» **DOCUMENT PASSAGE**:
— start —

The second main thrust of this paper is to derive this improved bound, replacing Eq. (8), utilizing minimization variational principles for the complex effective permittivity derived by Gibiansky and Cherkaev Cherkaev and Gibiansky (1994) (that also apply to other problems with complex moduli, such as viscoelasticity Cherkaev and Gibiansky (1994), and which have later been extended to other non-self-adjoint problems Milton (1990a), to wave equations in lossy media Milton et al. (2009); Milton and Willis (2010), and to scattering problems Milton (2017)). These variational principles allow one to use powerful techniques for deriving bounds, namely the variational approach of Hashin and Shtrikman Hashin and Shtrikman (1962) and the translation method, also known as the method of compensated compactness, of Tartar and Murat Tartar (1979a); Murat and Tartar (1985); Tartar (1985) and Lurie and Cherkaev Lurie and Cherkaev (1982, 1984) (see also Refs.  Torquato (2002); Cherkaev (2000); Milton (2002); Tartar (2009)). One advantage of the variational approach, as opposed to the analytic approach of Bergman and Milton, is that it easily extends to multiphase media and to media with anisotropic phases (including polycrystalline media) that have complex permittivity tensors or complex elasticity tensors. Some elementary bounds on the effective complex permittivity tensor and effective complex elasticity tensor are given in Ref. Milton, 1990a (see also Sec. 22.6 in Ref. Milton (2002)). Some of these bounds have also been conjectured or derived using the analytic approach Golden and Papanicolaou (1985); Golden (1986); Bergman (1986); Milton (1987a, b); Milton and Golden (1990); Gully et al. (2015) but generally with much greater difficulty. Our analysis is close to that used in Ref. Gibiansky and Milton, 1993 to derive bounds on the effective complex bulk modulus, which has later been extended to bounds on the effective complex shear modulus Milton and Berryman (1997); Gibiansky et al. (1999) (see also Refs. Gibiansky and Lakes, 1993; Glubokovskikh and Gurevich, 2017).

— end —

» **DATASET EXTRACT**:

— start —

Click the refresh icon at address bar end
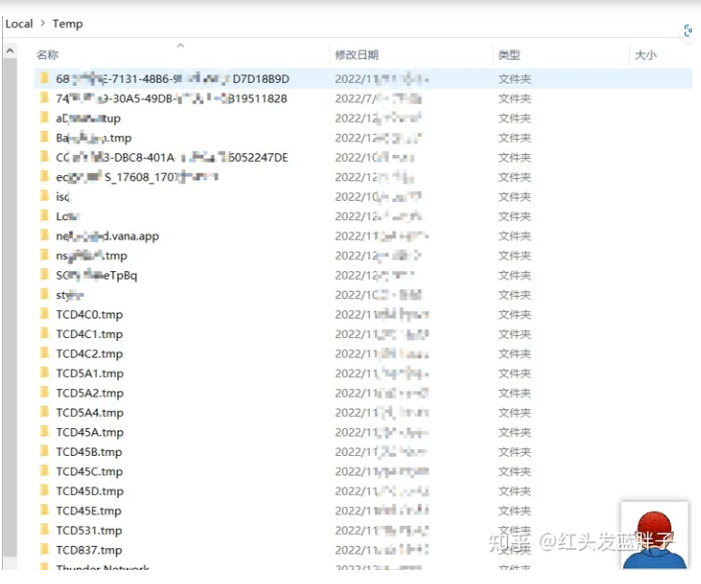pyautogui.click(x=689, y=31)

— end —

» **EXERCISE OBJECTIVE**:
Answer the following questions using the passage on complex effective permittivity.
(a) Who derived the minimization variational principles for the complex effective permittivity that the passage uses?
(b) By what other name is the translation method known?
(c) Bounds on which effective quantity were derived in Ref. Gibiansky and Milton, 1993?
The material has no connection to the passage on complex effective permittivity.

» **EXERCISE ANSWER**:
(a) Gibiansky and Cherkaev.
(b) The method of compensated compactness.
(c) The effective complex bulk modulus.